— TEXT SEGMENT —
:::

On 1 June 1901, D. C. McConnel laid the first pile for the Victoria Chapel on the Cressbrook Homestead intended for the use of the McConnel family and their employees. It was a non-denominational chapel. Regular Anglican and Presbyterian services were held there and other denominations were served by visiting ministers.

Cressbrook Lower State School opened on 11 April 1916. It closed in 1953.

Fulham State School opened in 1920 and closed circa 1953. It was located at 372 Cressbrook Cabonah Road (southern corner with Fulham Road, , now in Cressbrook).

== Demographics ==
In the Cressbrook had a population of 117 people.

In the , Cressbrook had a population of 121 people.

== Education ==
There are no schools in Cressbrook. The nearest government primary and secondary schools are Toogoolawah State School and Toogoolawah State High School, both in neighbouring Toogoolawah to the south-west.

== Heritage listings ==
Cressbrook has a number of heritage-listed sites, including:
- Cressbrook Homestead, off Cressbrook-Caboombah Road

== Watts Bridge Memorial Airfield ==
The Watts Bridge Memorial Airfield is in the south-east of the locality and provides facilities for sports and recreational aviation. There are three grass runways of length 900 m, 820 m and 815 m. A number of aviation clubs operate from the airfield, flying vintage planes, gyroplanes, gliders, performing acrobatics and skydiving. Many recreational aviation events are held each year at the airfield.

The airfield was established in 1942 as part of Australia's defences during World War II and known as the Toogoolawah airfield. After the war, the airfield was no longer needed for defence purposes, the buildings were removed and the land was used for grazing. In the early 1980s, the desire for recreational airfield facilities resulted in a group of recreational pilots re-establishing the runways and taxiways, and reopening the airfield in 1990 as the Watts Bridge Memorial Airfield. The name Watts Bridge is a reference to a nearby bridge that crossed the Brisbane River connecting Silverleigh Road in Cressbrook to Cooeeimbardi Road in Lower Cressbrook and was named after local dairyman James Robert Watts. Having survived many floods of the Brisbane River, the bridge was washed away in the 1974 Brisbane flood and not replaced.

:::

— DATA —

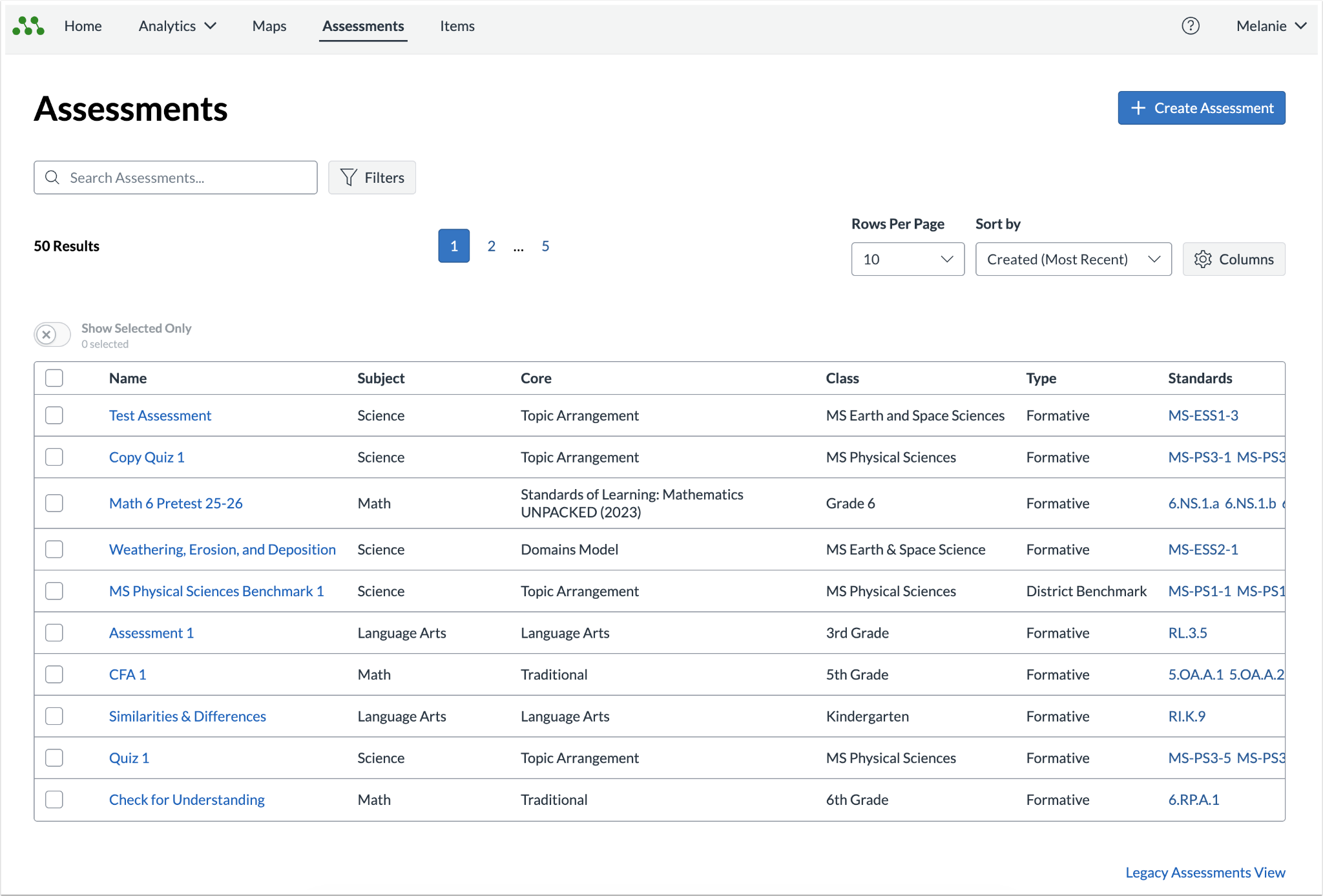
Task: Click the funnel Filters icon
Action: tap(348, 178)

:::

— HOW TO COMPLETE THIS TASK —
Copy the passage about Cressbrook word for word, from start to finish.

— WRITTEN SOLUTION —
On 1 June 1901, D. C. McConnel laid the first pile for the Victoria Chapel on the Cressbrook Homestead intended for the use of the McConnel family and their employees. It was a non-denominational chapel. Regular Anglican and Presbyterian services were held there and other denominations were served by visiting ministers.

Cressbrook Lower State School opened on 11 April 1916. It closed in 1953.

Fulham State School opened in 1920 and closed circa 1953. It was located at 372 Cressbrook Cabonah Road (southern corner with Fulham Road, , now in Cressbrook).

== Demographics ==
In the Cressbrook had a population of 117 people.

In the , Cressbrook had a population of 121 people.

== Education ==
There are no schools in Cressbrook. The nearest government primary and secondary schools are Toogoolawah State School and Toogoolawah State High School, both in neighbouring Toogoolawah to the south-west.

== Heritage listings ==
Cressbrook has a number of heritage-listed sites, including:
- Cressbrook Homestead, off Cressbrook-Caboombah Road

== Watts Bridge Memorial Airfield ==
The Watts Bridge Memorial Airfield is in the south-east of the locality and provides facilities for sports and recreational aviation. There are three grass runways of length 900 m, 820 m and 815 m. A number of aviation clubs operate from the airfield, flying vintage planes, gyroplanes, gliders, performing acrobatics and skydiving. Many recreational aviation events are held each year at the airfield.

The airfield was established in 1942 as part of Australia's defences during World War II and known as the Toogoolawah airfield. After the war, the airfield was no longer needed for defence purposes, the buildings were removed and the land was used for grazing. In the early 1980s, the desire for recreational airfield facilities resulted in a group of recreational pilots re-establishing the runways and taxiways, and reopening the airfield in 1990 as the Watts Bridge Memorial Airfield. The name Watts Bridge is a reference to a nearby bridge that crossed the Brisbane River connecting Silverleigh Road in Cressbrook to Cooeeimbardi Road in Lower Cressbrook and was named after local dairyman James Robert Watts. Having survived many floods of the Brisbane River, the bridge was washed away in the 1974 Brisbane flood and not replaced.